I found something really disturbing about interest rate comparison websites — they can be a little deceptive for the inexperienced. And as someone who has given these websites years of free exposure on TV, radio and on websites like this one, as well in newspapers over the years, I feel I’m in a position to make fair comment.

My consternation about the websites came about when I was researching an answer for a caller to my radio show on Talking Lifestyle. I noted something strange about the info on fixed interest rates.

The caller wanted to switch. As I think rates will rise over the next couple of years, I reckoned a 3-year fixed, or even a 5-year fixed rate would be the go, provided you knew you wouldn’t be a seller. There are break costs for ending a fixed rate loan early, though the costs are lower when you’ve locked in when rates are low and you want to get out when rates are higher. 

In the past, those who have locked at 9% and wanted to get out when the variable rate has slipped to 5% have faced huge costs to kill the loan!

Back to my worrying story.

When I got to the 3-year fixed rate page, I saw an ad, which really didn’t look like an ad, telling me about a great 3.74% loan from a well-known lender. However the comparison rate was, wait for it, 4.74%!

I always recommend that you look at the comparison rate, as it adds in fees and other slugs that make the real cost of a loan more expensive. Lenders have been made to put the comparison rate in by regulators to enhance transparency, as well as honesty!

Under this first entry was the usual table of 3-year fixed rate offerings.

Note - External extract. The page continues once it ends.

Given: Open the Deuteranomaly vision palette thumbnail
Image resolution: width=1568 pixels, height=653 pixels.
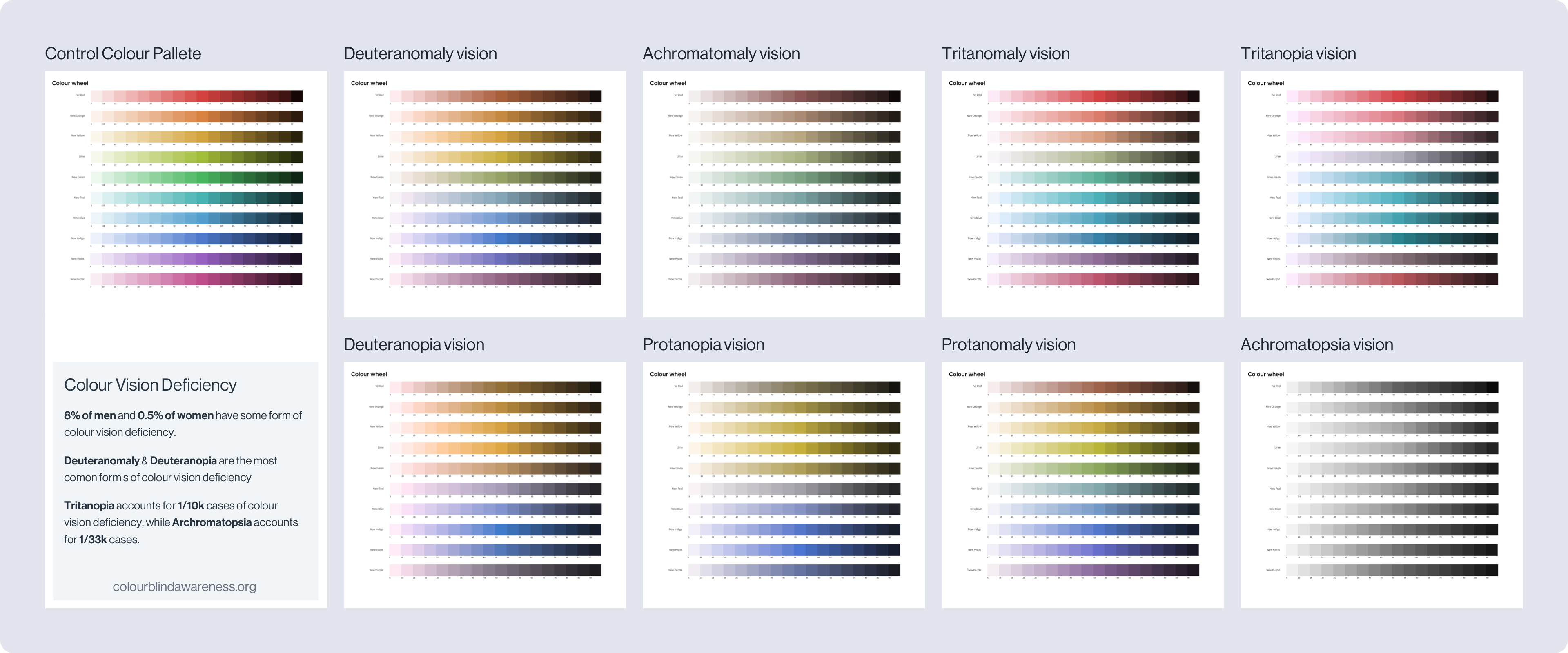Looking at the screenshot, I should click(x=485, y=193).

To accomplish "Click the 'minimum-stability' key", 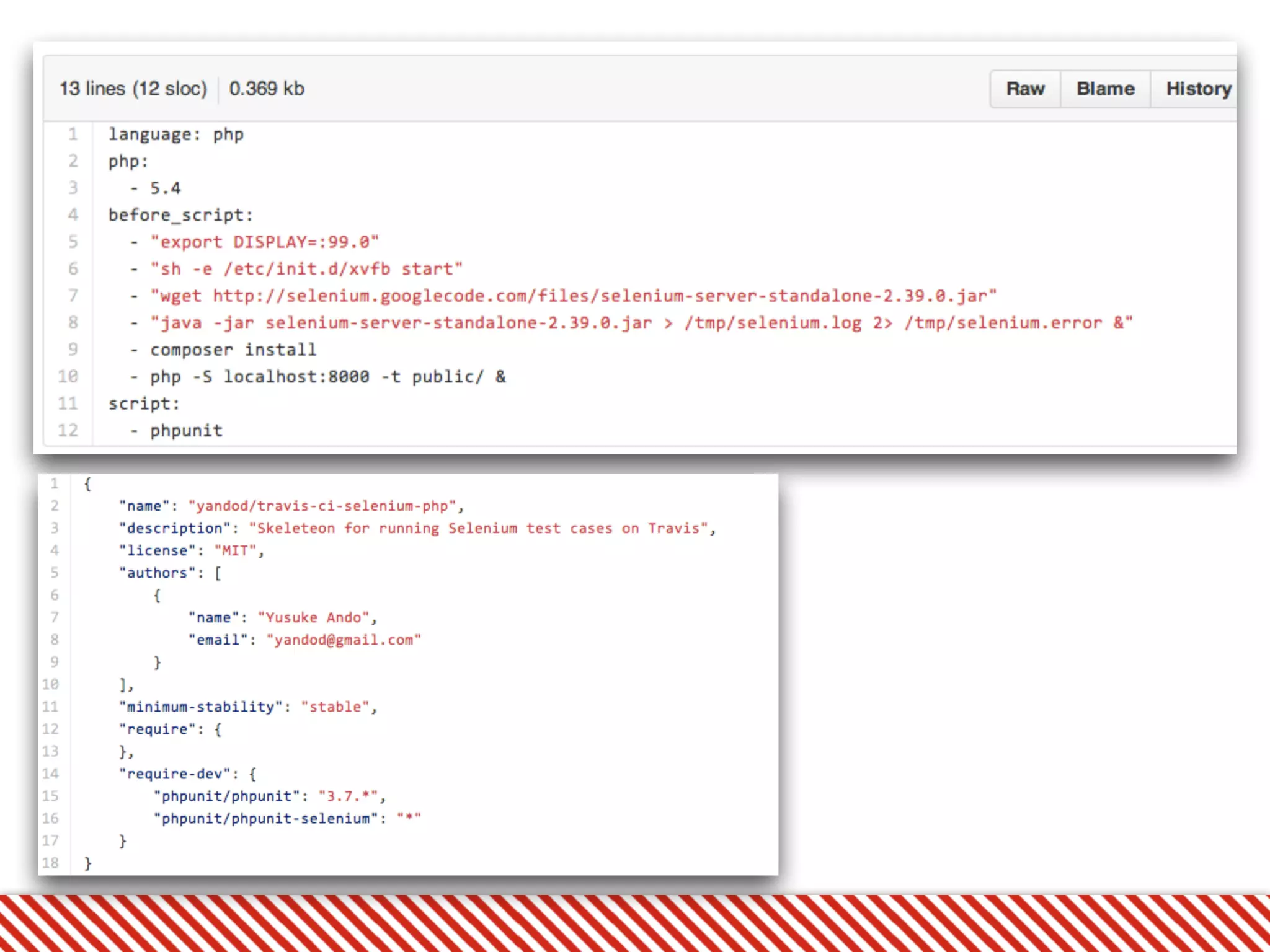I will 200,707.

However, another problem was spotted. Let me explain by pointing out that the first spot on the table, which I thought listed lowest to most expensive loans, showed the above lender again!

The next lender was 3.69%, with a comparison rate of 4%. If someone simply took the first one on the list, they could be misled into believing they got the best rate.

The third lender was at 3.94% but the comparison rate (the real rate as I said) was 4.9%!

But wait, there’s more. And it has made me a little cranky.

Apart from wanting to know the best rates for my caller, I wanted to see how our Switzer Home Loan rates compared to the best in town. We didn’t make the first page list on the reputable website, which I’ve given free “ads” for (for good reasons) for years!

When I went to Switzer Home Loans I found our 3-year rate was a very competitive 4.17%, which would have put us number two on the honest list but our comparison rate was 3.98%, so we’re the best!

That even surprised me.

Fixed rates can be quirky but if your fees are really low over time, the comparison rate can end up being less than the headline rate.

The same thing happens with our 5-year rate, which goes from 4.67% to 4.22%.

The lesson is this: always let the buyer beware but this little curve ball from the interest rate comparison website means you can’t take the lender at the top of the list. You have to trawl through the tables and watch the comparison rates.

For another caller who needed to do some debt consolidation, I looked at the list of personal loans. The first one was an OK rate of 9.5% but its comparison rate was 10.06%. At fifth on the list, BCU had an 8.94% variable loan with a comparison of 9.85%.

I have to say, the first at 10.06% was a fixed rate but in ninth position, Bank Australia had a variable one at 7.89%, which was really 8.92% but you had to be a property owner.

These websites are really useful but, as you can see, you have to really do your research.

Of course, you should never do your loan hunting purely on price but, if you do, make sure you’re totally thorough.